Selim Deringil, daha da öncesinden başlayıp II. Abdülhamid döneminde biçimlenen pek çok yaklaşım ve uygulamanın Cumhuriyeti kuranlarla sürekliliğini şöyle ifade ediyor: "Kemalistlerin yaptığı, Osmanlı'nın uyguladığı siyaseti devam ettirmek ve yoğunlaştırmaktan başka bir şey değildi. Bugünün Türkiye'sine baktığımızda tüm bu yapılanlara değip değmediği ise tartışmaya açık."
"Şehrin dışında koyunlar gibi boğazlattırıldığı..."
Deringil kitabında, keskin taraflaşmalar nedeniyle bir tarihçi olarak Ermeni sorununu çalışmanın zorluğuna da değiniyor. Bu konuda belgelerin subjektif yorumlanmasını da "Belgenin gırtlağını sıkmak" olarak anlatıyor ve sonrasında da bazıları gizli yazışmalar olan 14 belgede anlatılan vakayı okurlar ile paylaşarak muhtelif yorumlarda bulunuyor. Bunlardan devletin Kızılbaşlar ile Ermenilere yönelik ürkütücü yaklaşımı açıklıkla görülüyor. Bunun en korkunç örneklerinden biri Dahiliye Nezareti'nin yani İçişleri Bakanlığının Diyarbakır'a yolladığı bir yazıda görülüyor:
"... Ermenilerden ve diğer Hıristiyan ahaliden yedi yüz kişinin geceleri şehirden harice çıkarılarak koyun gibi boğazlattırıldığı ve şimdiye kadar bu katliamlarda maktul olanların iki bin kişi tahmin olunduğu ve buna seri ve kat'i bir netice verilmezse civar vilayatdaki ahali-i İslamiyenin de kıyam ederek bil-umum Hıristiyanların katletmelerinden korkulduğu istihbar edilmiştir. Ermeniler hakkında ittihaz edilen tedabir-i inzibatiye ve siyasiyenin diğer Hıristiyanlara teşmili kattiyen gayri caiz olduğundan efkar-ı umumiye üzerinde pek fena tesir bırakacak ve bilhassa alel-itlak Hıristiyanların hayatını tehdit edecek bu kabil vekai'a derhal hıtam verilmesi ve hakikat-i halin iş'arı."

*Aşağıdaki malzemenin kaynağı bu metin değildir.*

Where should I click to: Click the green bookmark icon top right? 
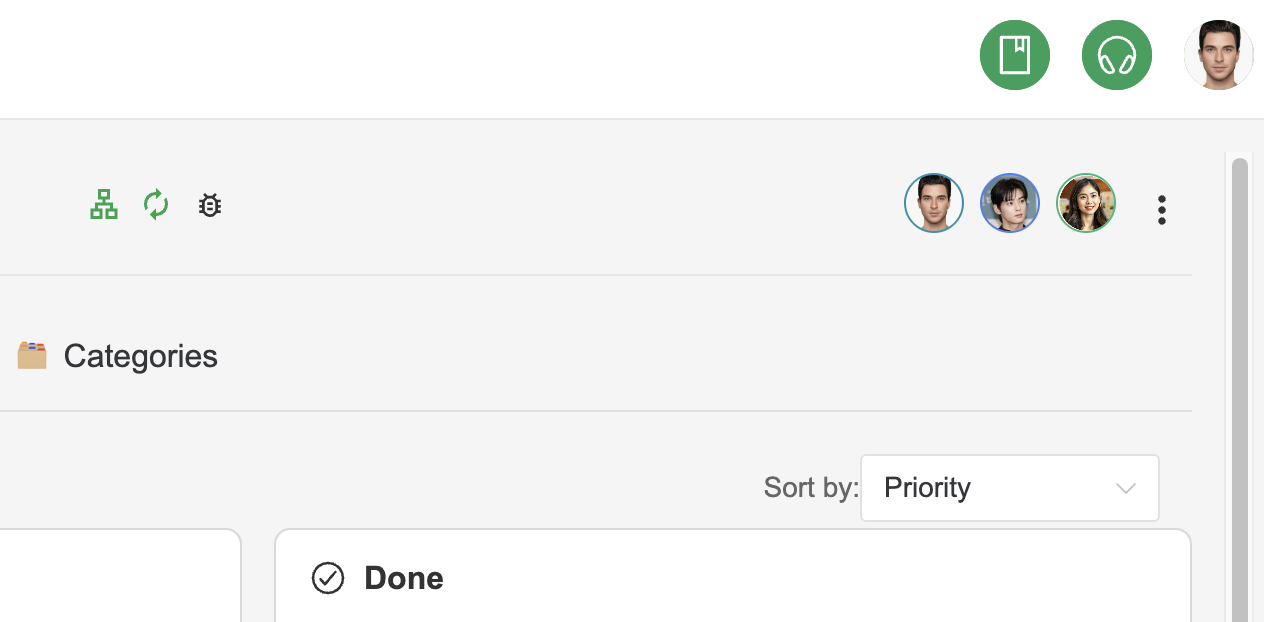[x=1014, y=55]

"Teşkilat-ı Mahsusa'dan Jitem'e"
Bu belgede devlet, yerel yöneticilere, katliamların Ermenilerle sınırlı tutulmasını, diğer Hıristiyanlara genelleştirilmemesini emrediyor. Bunun yanı sıra, Ermenilerin sevki sırasında dikkatli olunması, güvenliklerine ve iaşelerine özen gösterilmesini uyaran tam aksi yönde resmi belgeler de yer alıyor. Deringil, bu çelişkiyi, "Ermeni kafilelerinin sistemli biçimde yok edilmesine bulaşmış paralel bir örgütün, Osmanlı Teşkilatı Mahsusa'sının varlığını biliyoruz. Bu nedenle görünen o ki, iki ayrı karar verme mekanizması mevcuttur. Biri kötü niyetli olmayan, resmi düzeyde kaygılarını kağıda geçiren mercilerdir. Diğeri yasaklanan faaliyetleri gerçekleştirmek olan gizli örgüttür."
O gizli örgüt Teşkilat-ı Mahsusa'nın serbest bırakılan mahkum ve suçlulardan oluştuğu da kitabın dipnotları arasında yer alan bilgilerden. 90'lı yıllarda Doğu ve Güney Doğu Anadolu'da faaliyet gösteren JİTEM'i andırıyor değil mi?